- **Information supplied**
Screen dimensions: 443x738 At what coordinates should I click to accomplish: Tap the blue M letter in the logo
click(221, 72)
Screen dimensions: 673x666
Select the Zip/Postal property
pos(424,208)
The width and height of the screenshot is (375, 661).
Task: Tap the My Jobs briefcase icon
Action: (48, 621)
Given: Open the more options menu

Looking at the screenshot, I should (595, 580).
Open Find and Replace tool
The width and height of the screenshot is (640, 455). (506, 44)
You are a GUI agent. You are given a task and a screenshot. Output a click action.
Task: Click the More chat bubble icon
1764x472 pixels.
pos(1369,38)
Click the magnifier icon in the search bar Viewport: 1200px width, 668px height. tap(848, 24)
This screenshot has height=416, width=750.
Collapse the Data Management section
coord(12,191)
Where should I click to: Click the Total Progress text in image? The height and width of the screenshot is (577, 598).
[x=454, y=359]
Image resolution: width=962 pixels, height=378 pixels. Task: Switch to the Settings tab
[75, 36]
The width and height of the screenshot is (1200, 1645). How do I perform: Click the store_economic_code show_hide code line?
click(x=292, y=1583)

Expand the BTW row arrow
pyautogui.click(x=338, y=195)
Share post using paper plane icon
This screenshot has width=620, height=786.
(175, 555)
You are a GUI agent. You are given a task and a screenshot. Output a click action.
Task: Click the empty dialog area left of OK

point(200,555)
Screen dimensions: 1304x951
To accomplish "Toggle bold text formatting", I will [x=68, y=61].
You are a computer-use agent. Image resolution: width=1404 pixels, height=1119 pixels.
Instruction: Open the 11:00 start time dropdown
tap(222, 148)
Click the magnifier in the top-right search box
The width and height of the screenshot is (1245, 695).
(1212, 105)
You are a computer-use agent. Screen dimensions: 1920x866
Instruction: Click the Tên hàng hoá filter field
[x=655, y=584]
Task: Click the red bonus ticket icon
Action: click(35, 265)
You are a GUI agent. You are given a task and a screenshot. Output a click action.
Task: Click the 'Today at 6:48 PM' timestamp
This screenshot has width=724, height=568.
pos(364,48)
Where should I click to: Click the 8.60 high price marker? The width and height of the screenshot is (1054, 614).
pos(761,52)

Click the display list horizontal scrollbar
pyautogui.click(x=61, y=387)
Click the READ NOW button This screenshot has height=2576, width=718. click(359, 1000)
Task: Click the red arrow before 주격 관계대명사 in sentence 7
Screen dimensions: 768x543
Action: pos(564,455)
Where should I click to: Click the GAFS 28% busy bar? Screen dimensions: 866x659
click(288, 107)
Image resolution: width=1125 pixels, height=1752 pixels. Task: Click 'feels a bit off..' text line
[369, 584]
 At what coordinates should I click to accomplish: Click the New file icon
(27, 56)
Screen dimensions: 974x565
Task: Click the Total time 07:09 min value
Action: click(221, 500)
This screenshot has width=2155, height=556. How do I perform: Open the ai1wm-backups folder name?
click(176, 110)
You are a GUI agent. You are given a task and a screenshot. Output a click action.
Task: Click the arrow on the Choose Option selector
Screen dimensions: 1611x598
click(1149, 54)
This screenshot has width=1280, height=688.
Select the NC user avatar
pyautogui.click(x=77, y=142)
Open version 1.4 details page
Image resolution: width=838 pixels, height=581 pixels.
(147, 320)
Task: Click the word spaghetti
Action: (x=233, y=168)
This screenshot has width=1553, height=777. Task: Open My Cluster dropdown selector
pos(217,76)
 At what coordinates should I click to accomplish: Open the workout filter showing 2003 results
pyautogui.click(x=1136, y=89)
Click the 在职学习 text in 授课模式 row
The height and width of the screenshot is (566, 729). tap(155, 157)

- **Task brief**
Search the listing above for the lines with "Screen dimensions: 768x543" and "This screenshot has width=1280, height=688.", then output those lines and all lines between them exactly.

- **Exercise response**
Screen dimensions: 768x543
Action: pos(564,455)
Where should I click to: Click the GAFS 28% busy bar? Screen dimensions: 866x659
click(288, 107)
Image resolution: width=1125 pixels, height=1752 pixels. Task: Click 'feels a bit off..' text line
[369, 584]
 At what coordinates should I click to accomplish: Click the New file icon
(27, 56)
Screen dimensions: 974x565
Task: Click the Total time 07:09 min value
Action: click(221, 500)
This screenshot has width=2155, height=556. How do I perform: Open the ai1wm-backups folder name?
click(176, 110)
You are a GUI agent. You are given a task and a screenshot. Output a click action.
Task: Click the arrow on the Choose Option selector
Screen dimensions: 1611x598
click(1149, 54)
This screenshot has width=1280, height=688.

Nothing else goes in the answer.